*Exercise instructions:*
Return every line of the data below, exactly.

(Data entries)
=== Section Start ===

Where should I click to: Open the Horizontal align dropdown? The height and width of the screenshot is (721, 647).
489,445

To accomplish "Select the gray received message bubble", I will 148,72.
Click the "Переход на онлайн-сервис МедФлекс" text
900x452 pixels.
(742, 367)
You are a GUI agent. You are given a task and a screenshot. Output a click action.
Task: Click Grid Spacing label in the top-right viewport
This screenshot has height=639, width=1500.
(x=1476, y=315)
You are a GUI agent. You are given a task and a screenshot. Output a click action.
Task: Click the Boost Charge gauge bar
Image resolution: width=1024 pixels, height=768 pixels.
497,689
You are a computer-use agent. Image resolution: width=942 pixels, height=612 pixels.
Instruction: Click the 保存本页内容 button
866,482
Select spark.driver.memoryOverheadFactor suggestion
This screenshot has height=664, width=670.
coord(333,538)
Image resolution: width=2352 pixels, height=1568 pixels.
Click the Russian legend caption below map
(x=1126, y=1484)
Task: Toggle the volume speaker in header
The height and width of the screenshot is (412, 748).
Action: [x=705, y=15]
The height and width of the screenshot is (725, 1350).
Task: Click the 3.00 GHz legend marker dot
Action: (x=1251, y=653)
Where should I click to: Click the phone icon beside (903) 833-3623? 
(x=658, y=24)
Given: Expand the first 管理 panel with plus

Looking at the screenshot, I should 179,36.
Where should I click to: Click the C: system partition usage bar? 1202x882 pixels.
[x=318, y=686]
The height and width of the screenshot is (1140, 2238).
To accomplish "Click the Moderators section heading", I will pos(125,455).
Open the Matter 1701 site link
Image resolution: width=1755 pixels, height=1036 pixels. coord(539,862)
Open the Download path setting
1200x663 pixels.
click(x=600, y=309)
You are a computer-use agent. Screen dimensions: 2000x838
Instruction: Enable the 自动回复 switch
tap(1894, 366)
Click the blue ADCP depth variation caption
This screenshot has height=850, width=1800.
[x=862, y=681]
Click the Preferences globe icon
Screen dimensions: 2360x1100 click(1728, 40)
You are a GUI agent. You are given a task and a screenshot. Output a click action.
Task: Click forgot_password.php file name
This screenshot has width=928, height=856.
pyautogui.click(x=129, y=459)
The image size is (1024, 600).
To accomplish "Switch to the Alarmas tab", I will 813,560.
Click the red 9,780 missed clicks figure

=== Section End ===

*Output of the task:*
Where should I click to: Open the Horizontal align dropdown? The height and width of the screenshot is (721, 647).
489,445

To accomplish "Select the gray received message bubble", I will 148,72.
Click the "Переход на онлайн-сервис МедФлекс" text
900x452 pixels.
(742, 367)
You are a GUI agent. You are given a task and a screenshot. Output a click action.
Task: Click Grid Spacing label in the top-right viewport
This screenshot has height=639, width=1500.
(x=1476, y=315)
You are a GUI agent. You are given a task and a screenshot. Output a click action.
Task: Click the Boost Charge gauge bar
Image resolution: width=1024 pixels, height=768 pixels.
497,689
You are a computer-use agent. Image resolution: width=942 pixels, height=612 pixels.
Instruction: Click the 保存本页内容 button
866,482
Select spark.driver.memoryOverheadFactor suggestion
This screenshot has height=664, width=670.
coord(333,538)
Image resolution: width=2352 pixels, height=1568 pixels.
Click the Russian legend caption below map
(x=1126, y=1484)
Task: Toggle the volume speaker in header
The height and width of the screenshot is (412, 748).
Action: [x=705, y=15]
The height and width of the screenshot is (725, 1350).
Task: Click the 3.00 GHz legend marker dot
Action: (x=1251, y=653)
Where should I click to: Click the phone icon beside (903) 833-3623? 
(x=658, y=24)
Given: Expand the first 管理 panel with plus

Looking at the screenshot, I should 179,36.
Where should I click to: Click the C: system partition usage bar? 1202x882 pixels.
[x=318, y=686]
The height and width of the screenshot is (1140, 2238).
To accomplish "Click the Moderators section heading", I will pos(125,455).
Open the Matter 1701 site link
Image resolution: width=1755 pixels, height=1036 pixels. coord(539,862)
Open the Download path setting
1200x663 pixels.
click(x=600, y=309)
You are a computer-use agent. Screen dimensions: 2000x838
Instruction: Enable the 自动回复 switch
tap(1894, 366)
Click the blue ADCP depth variation caption
This screenshot has height=850, width=1800.
[x=862, y=681]
Click the Preferences globe icon
Screen dimensions: 2360x1100 click(1728, 40)
You are a GUI agent. You are given a task and a screenshot. Output a click action.
Task: Click forgot_password.php file name
This screenshot has width=928, height=856.
pyautogui.click(x=129, y=459)
The image size is (1024, 600).
To accomplish "Switch to the Alarmas tab", I will 813,560.
Click the red 9,780 missed clicks figure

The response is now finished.